> **DATASET CONTENT**
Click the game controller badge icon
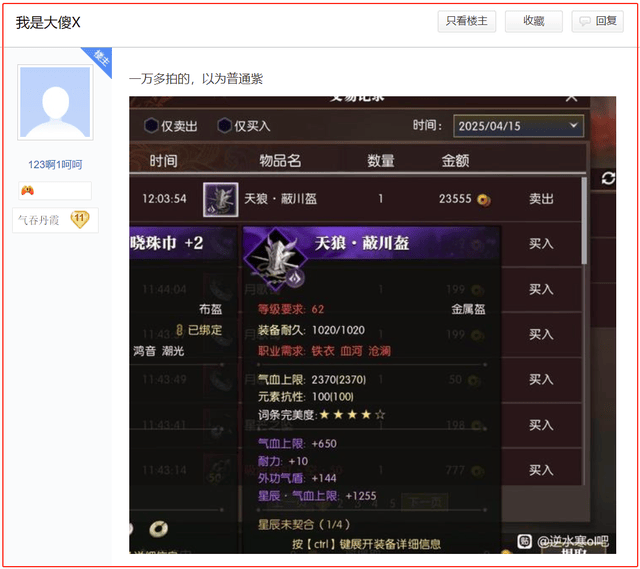Viewport: 640px width, 569px height. 28,191
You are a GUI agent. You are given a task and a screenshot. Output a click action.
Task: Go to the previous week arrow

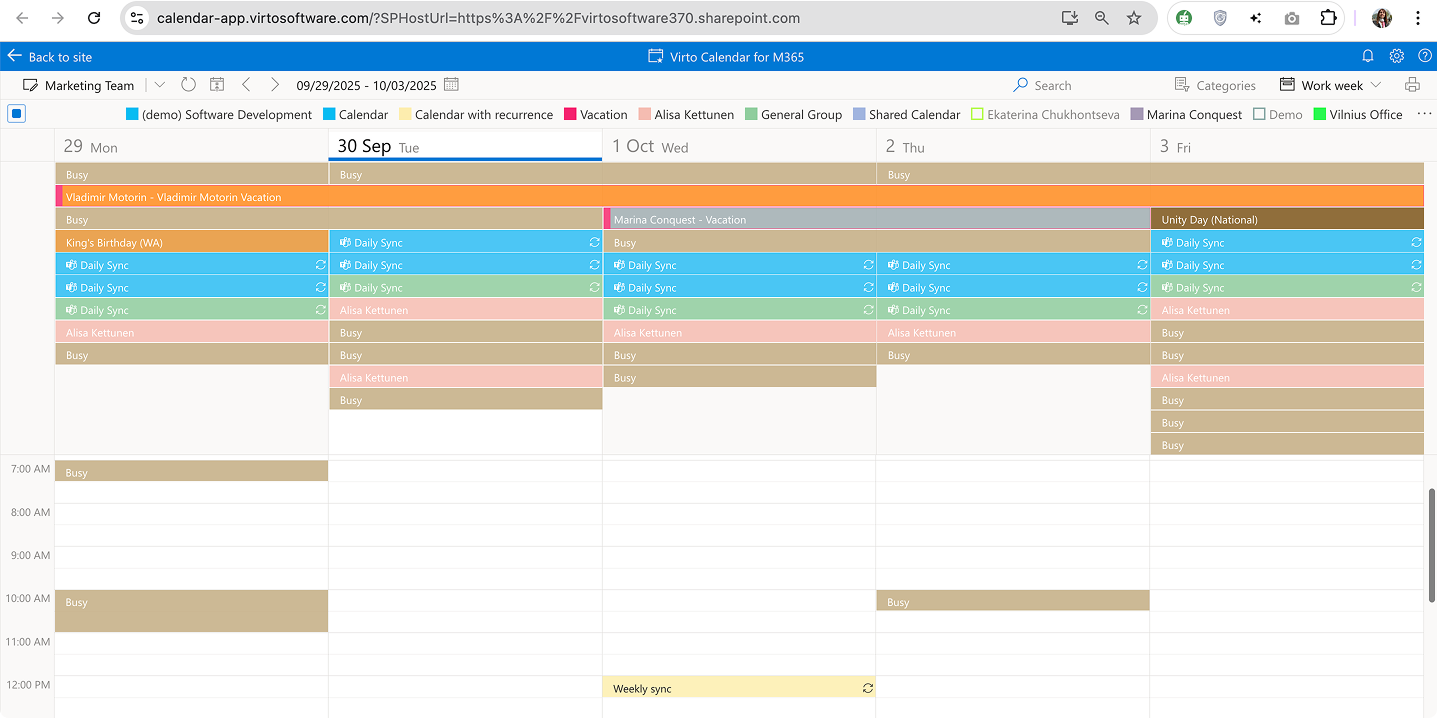click(x=246, y=85)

> **PROBLEM TO SOLVE**
This exercise needs every entry retyped exactly, with the pictures removed.

> **ANSWER AREA**
Click the game controller badge icon
Viewport: 640px width, 569px height. 28,191
You are a GUI agent. You are given a task and a screenshot. Output a click action.
Task: Go to the previous week arrow

click(x=246, y=85)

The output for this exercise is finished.